For years, experimental and theoretical physicists have been itching to get at the detailed nuclear structure of the transfermium elements—the super-heavy atoms that pack in more than 100 protons. But measuring those atoms is no mean feat, as they must be created one at a time and don’t stick around for very long.

Now, in a tour de force of laboratory science, an international research team led by Sebastian Raeder at the GSI Helmholtz Center for Heavy Ion Research in Darmstadt, Germany, has used laser spectroscopy to tease out the detailed size and shape of three isotopes of element 102, nobelium (Phys. Rev. Lett., doi: 10.1103/PhysRevLett.120.232503). The techniques developed in the experiments could open the door for a deep dive into the properties of the other transfermium nuclei, which could significantly extend physicists’ understanding of this heretofore largely inaccessible realm.

Superheavy quandaries

One reason the transfermium nuclei provide so tempting a target is that at such large nuclear sizes, the details of the interaction between the strong nuclear force, which holds protons together, and the Coulomb force, which wants to drive them apart, start to tax the capabilities of conventional nuclear models. Modeling of such superheavy elements, for example, predicts the possibility of elongated, nonspherical nuclei, or even of so-called bubble nuclei with a shortage of protons at the center.

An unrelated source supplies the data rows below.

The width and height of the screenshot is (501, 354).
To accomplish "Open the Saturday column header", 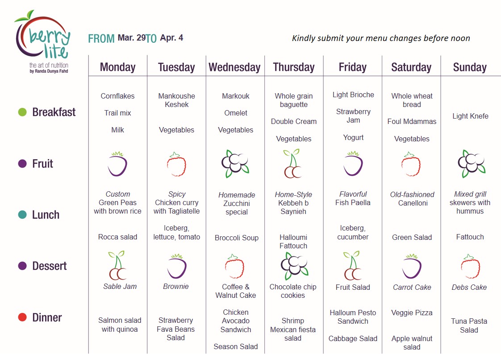I will pyautogui.click(x=411, y=67).
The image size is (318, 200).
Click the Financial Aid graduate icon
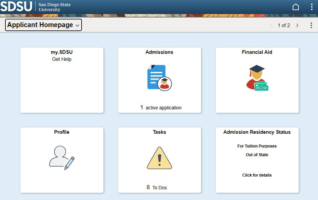(x=257, y=78)
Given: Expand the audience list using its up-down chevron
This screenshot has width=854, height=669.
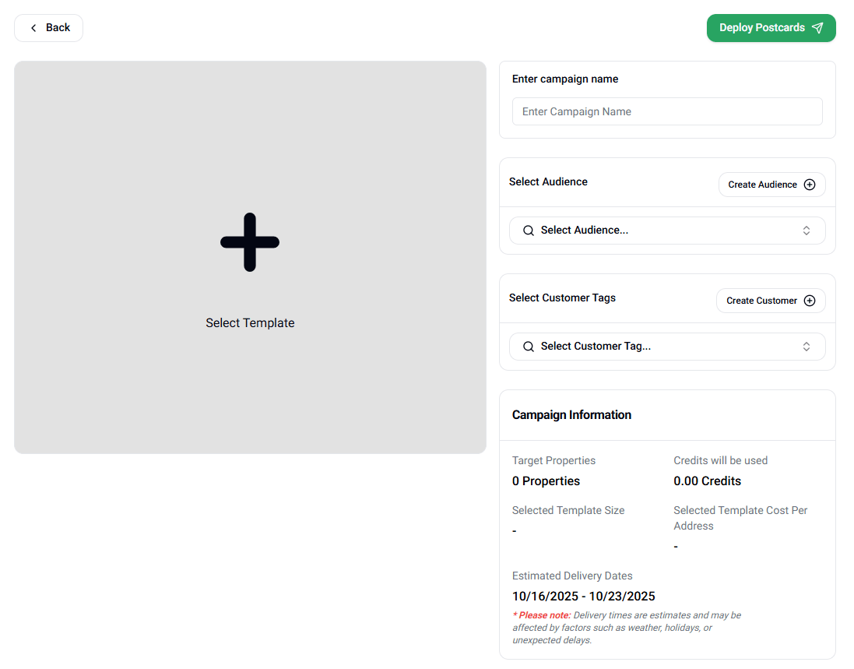Looking at the screenshot, I should click(807, 231).
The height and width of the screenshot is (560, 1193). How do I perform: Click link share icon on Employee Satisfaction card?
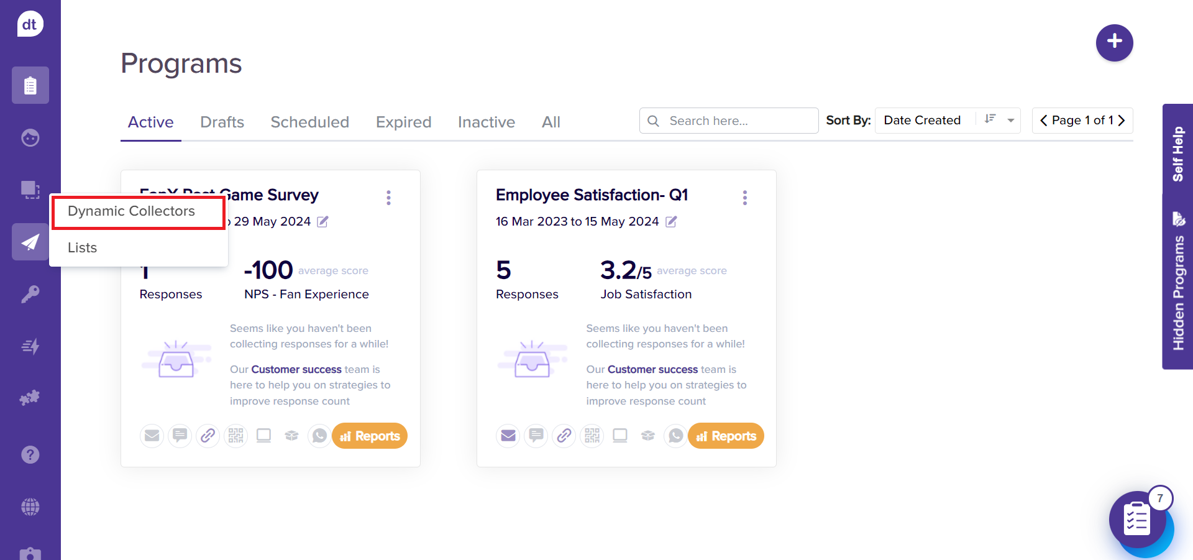click(x=564, y=436)
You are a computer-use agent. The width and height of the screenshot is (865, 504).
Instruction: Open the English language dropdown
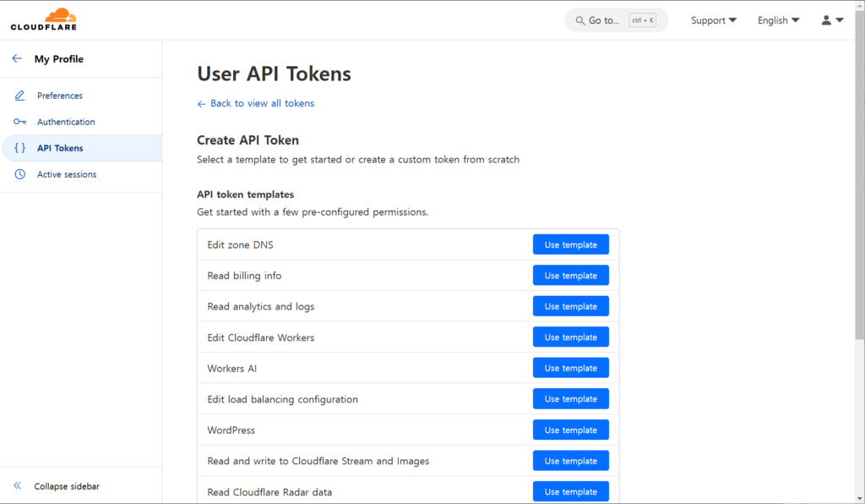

Some basic properties of these hefty nuclei can be gleaned from a technique called nuclear-decay spectroscopy. But using that technique to measure the detailed deformations and magnetic moments of the nuclei requires interpretations that depend on the very models that physicists would like to test.

In principle, laser spectroscopy offers a way to probe these hidden nuclear properties without model-dependent inferences. Using this technique, scientists can pull information about nuclear spins, moments and mean charge radii directly from the atomic absorption spectra when the atom is tickled by a UV laser beam. (That’s because the inner electrons in the atom, and thus their transition energies, are influenced by the size, shape and spin properties of the nucleus.) Yet applying even this method to the heaviest atoms, such as nobelium, poses formidable technical challenges, as the atoms must be fashioned synthetically, one at a time, through collisions in atom smashers, and as their half-lives are often measured in a few seconds.

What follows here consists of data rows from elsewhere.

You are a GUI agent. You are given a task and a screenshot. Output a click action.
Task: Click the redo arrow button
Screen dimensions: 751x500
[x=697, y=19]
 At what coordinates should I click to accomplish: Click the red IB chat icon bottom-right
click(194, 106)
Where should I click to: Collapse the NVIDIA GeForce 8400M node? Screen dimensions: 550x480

Capturing heavy nuclei with RADRIS

To pin down those elusive atoms, the GSI-led team, which also included scientists from other institutions in Germany and in nine other countries, tapped a recently developed technique called radiation-detected resonance ionization spectroscopy (RADRIS). In RADRIS, molecules of an inert buffer gas, such as argon, are used to slow down and facilitate capture of heavy transfermium nuclei created from atomic collisions, setting them up for a detailed look via laser spectroscopy.

The process begins with the creation of the nobelium atoms themselves, which the team formed, one by one, by firing calcium ions at a solid lead target, to create ions in three isotopes—252No, 243No and 254No—with half-lives ranging from 2.4 to 97 seconds. The team then shunted the ions, at a rate of around four particles per second, into an argon-containing gas buffer cell to slow them down, and used electric fields to guide them for collection onto a tantalum filament, where the ions were neutralized.

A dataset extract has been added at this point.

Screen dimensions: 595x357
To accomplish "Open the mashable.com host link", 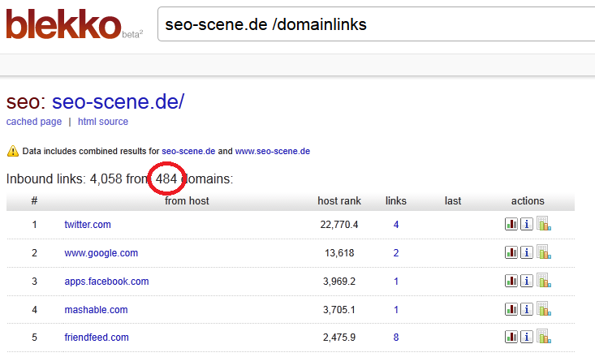I will click(96, 310).
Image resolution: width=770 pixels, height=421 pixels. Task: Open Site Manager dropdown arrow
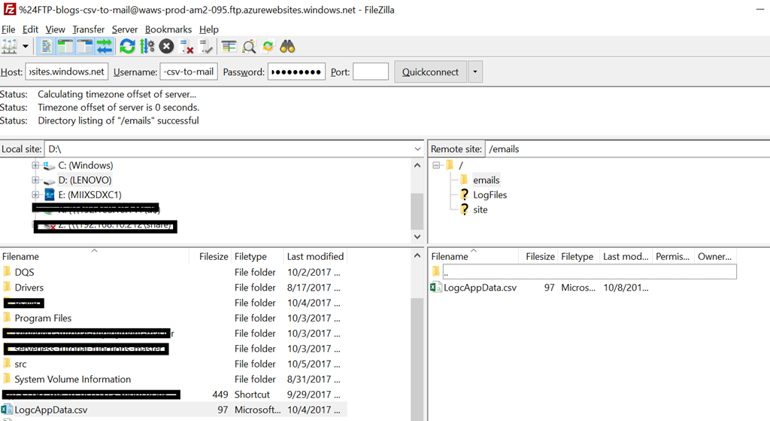26,47
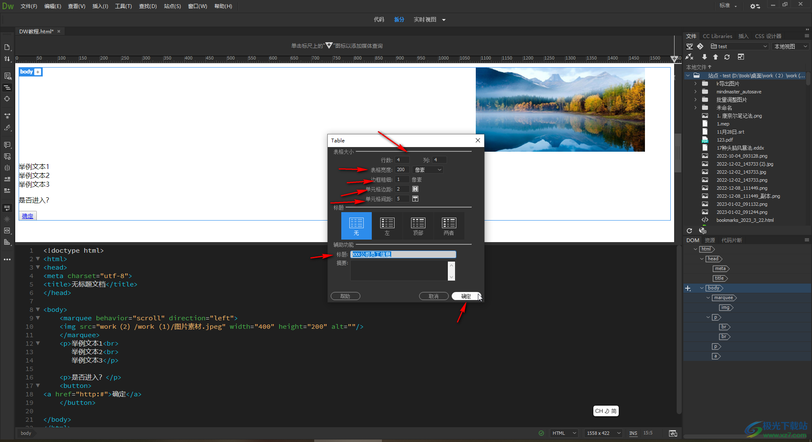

After accumulating enough atoms on the filament, the researchers boosted its temperature to a white-hot 1050 °C to release the now-neutral nobelium atoms, which the scientists probed with two laser beams in a two-step photoionization scheme. Finally, the photoions created by the laser were guided electrostatically to one of two silicon detectors. The data on the resonance spectra came from scanning the frequency shift of the pumping laser and relating it to the photoion count at the detectors.

Nuclear football

three absorption spectra curves

Measured excitation spectra and best-fit curves for 254No (top), 253No (middle), and 252No (bottom). [Image: S. Raeder, GSI] [Enlarge image]

The spectroscopic results revealed that the nobelium nucleus is, as predicted by theoretical models, not spherical but elongated, somewhat like an American football. Also as predicted, two of the isotopes, 252No and 254No, have a proton density around 12 percent lower at the center than on the surface. And the excitation spectra of 253No showed a hyperfine, two-peak structure—again expected, owing to the presence of an odd number of neutrons in that isotope.

The successful demonstration of the technique on nobelium should make other superheavy atoms ripe for a nuclear glimpse. For the time being, though, such experiments will need to take place at GSI, which currently operates the world’s only setup of this type.